Today’s employers increasingly demand management and other critical leadership skills alongside technological capacity. The online bachelor’s in information systems program at UAB builds management skills and competencies directly into the curriculum. Here, we’ll take a closer look at the kinds of capabilities these employers are seeking, and how UAB’s online bachelor’s in information systems prepares students with the right management skills.
Why study management information systems?
Pursuing a career in management information systems is great for those looking for a well-paying, entry-level position with ample job opportunities. According to the U.S. Bureau of Labor Statistics, computer and information systems managers don’t necessarily need a master’s degree to get hired — a bachelor’s in information systems is enough to attract employers. Additionally, the average salary of computer and information systems managers in 2019 was $146,360, a wage more than double the national average net compensation in the U.S., as reported by the Social Security Administration.
Beyond a very competitive wage, the job outlook for computer and information systems managers is also a major selling point for those considering a bachelor’s in information systems. The BLS reported that employment projections for computer and information systems managers is anticipated to grow 10% between 2019 and 2029, a rate that’s much faster than the median for all occupations. The reasoning behind the job growth is simple — as businesses continue to expand their digital footprints, the need for more professionals who understand how to plan, coordinate, and direct technological activity increases.
Other notable career paths one can consider with a bachelor’s in information systems include computer network architect, database administrator, information security analyst, and software developer.
What skills are necessary and important to gain while pursuing a degree in information systems?
Information systems professionals should have a deep understanding of technological management, such as overseeing advanced networks, communications platforms, and key applications. They should also have a grasp on many of the soft skills tied to information systems roles, such as decision-making, problem-solving, planning, coordination, and other management strategies.
Take the position of computer and information systems manager as an example: As the BLS noted, these individuals are responsible for analyzing computer needs, recommending necessary technology upgrades, installing and maintaining hardware and software, ensuring security, and assessing costs. However, many professionals in this role are also expected to oversee internal information systems employees and their tasks, making management skills critical. This includes planning and managing the introduction of new hardware or software solutions into critical infrastructure, supervising employees’ activities in accordance with current IT initiatives, and making recommendations to other department managers about the technological needs of a business or organization.
In this way, information systems managers and professionals must manage technological assets, as well as the projects and initiatives of their staff members. Prioritizing projects and their associated steps, making decisions, thinking critically, and even negotiating with service providers or other department heads are all tasks included in the job.

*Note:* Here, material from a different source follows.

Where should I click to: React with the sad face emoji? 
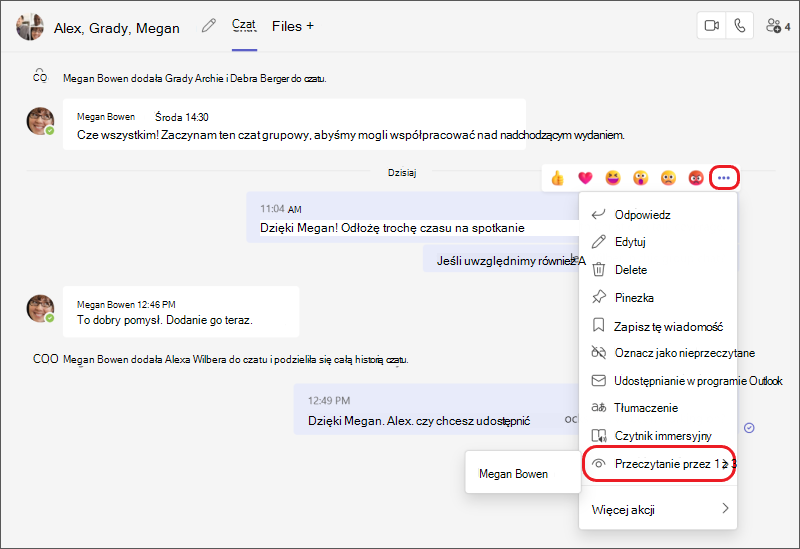point(668,178)
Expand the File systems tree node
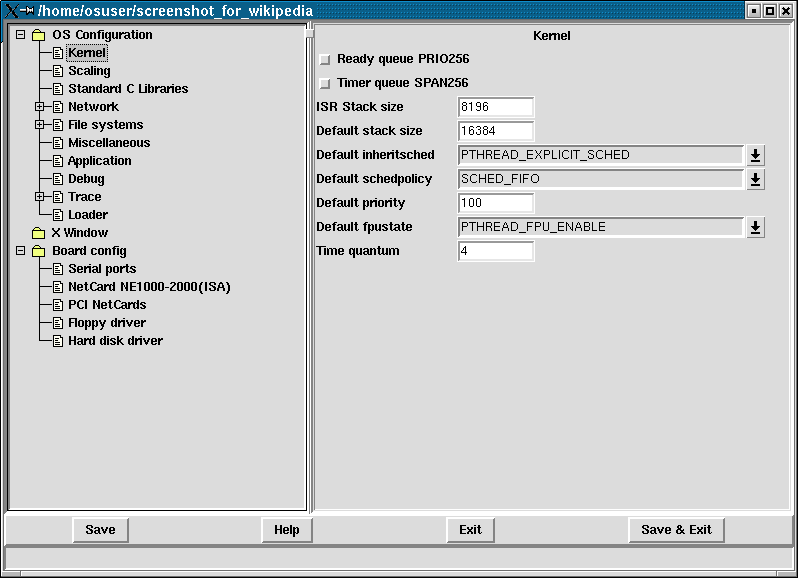Viewport: 798px width, 578px height. pyautogui.click(x=40, y=125)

Falling under the umbrella of information systems managers are roles like chief information officers, chief technology officers, and IT directors. In this way, management capabilities may not just extend to the internal information systems or information technology team — these executives are also included within a company’s C-suite, and oversee the goals and activities across an organization.
A number of different competencies can be included within management skills. When it comes to the area of information systems, some of the most important and high-demand skills, according to Business News Daily, include:
- Team management, including delegating and overseeing the responsibilities and activities of an internal department. (This also encompasses motivating and mentoring employees.)
- Goal targeting, planning, and directing the necessary steps to achieve key objectives.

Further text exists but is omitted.